Appendix A. Supplementary data
Supplementary data associated with this article can be found, in the online version, at https://doi.org/10.1016/j.jhealeco.2018.01.005.
Footnotes
This restriction of having at least one integrated pair for each PAC type is necessary to calculate our instrumental variable, which is based on differential distance between integrated and non-integrated hospitals within HRR (see below for details). We further restrict to HRRs that have both a vertically integrated and an informally integrated PAC pair for each PAC type to keep our sample consistent between analyses of vertical integration and informal integration.
If the two most commonly used PAC providers have shares that are within 5 percentage points of each other, we consider it a tie and match the hospitals with two PAC providers.
Alternative definitions of informal integration based on the importance of the hospital-PAC relationship from the perspective of the PAC provider yielded very similar results.
Over the study period, 3.0% of SNFs changed vertical integration status and 10.6% changed informal integration status. For HHAs, 6.0% and 10.8% changed integration, respectively.
We define this outcome over 60 days because 90% of hospital-PAC episodes in our data are less than 60 days and thus are encompassed within the 60-day episode.
Planned readmissions include those for bone marrow or solid organ transplant, maintenance chemotherapy, rehabilitation, or a potentially planned procedure not performed to treat an acute condition or a complication of previous care.
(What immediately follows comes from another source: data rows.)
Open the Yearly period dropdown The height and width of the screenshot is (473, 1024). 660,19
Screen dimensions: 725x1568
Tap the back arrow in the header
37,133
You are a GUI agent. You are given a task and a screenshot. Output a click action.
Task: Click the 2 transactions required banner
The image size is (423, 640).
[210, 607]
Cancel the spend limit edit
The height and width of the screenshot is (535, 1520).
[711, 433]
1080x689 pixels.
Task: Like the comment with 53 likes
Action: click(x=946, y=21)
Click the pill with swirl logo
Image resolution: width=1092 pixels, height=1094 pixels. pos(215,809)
Comorbidities are defined based on CMS Hospital Readmission Reduction Program specifications for risk adjustment of readmission and include: severe infection; other infectious disease pneumonias; metastatic cancer/acute leukemia; severe cancer; other cancers; diabetes mellitus; protein-calorie malnutrition; end-stage liver disease; severe hematological disorders; alcohol abuse; psychiatric comorbidity; hemiplegia, paraplegia, paralysis, functional disability, seizure disorders, CHF, coronary atherosclerosis or angina/CVD; specified arrhythmias; COPD; fibrosis of lung or other chronic lung disorders; dialysis; decubitus ulcer or chronic skin ulcer; septicemia/shock; disorders of fluid, electrolyte, acid-base; iron deficiency or other unspecified anemias; cardiorespiratory failure or shock; acute renal failure; pancreatic disease; rheumatoid arthritis; respiratory dependence/tracheostomy; transplant; coagulation defects/hematologic disorders; hip fracture/dislocation.
See Appendix Table 1 in Supplementary material for the list of the top 25 DRGs in each PAC setting.
These primary findings were substantially different when we did not include provider-pair fixed effects in the estimation, suggesting that provider-level endogeneity is important to account for. These results are available from the authors upon request.
3800 was chosen as it is the median HHI across SNFs and HHAs combined. This lowers the hospital HHI from the 75th percentile in our original specification to the 60th percentile in SNFs and the 40th percentile in HHAs.
For a vertically integrated episode of care, Medicare spends approximately $8042 for a hospitalization, $1834 for a readmission (or the cost of a hospitalization ($8042) times the probability of readmission (22.8% excluding deaths)), and $6249 for a SNF stay. For non-vertically integrated episodes, the Medicare payment for a hospitalization remains the same at $8042, but payments for rehospitalizations go down to $1399 ($8042 * 17.4%), and SNF payments go up to $8522.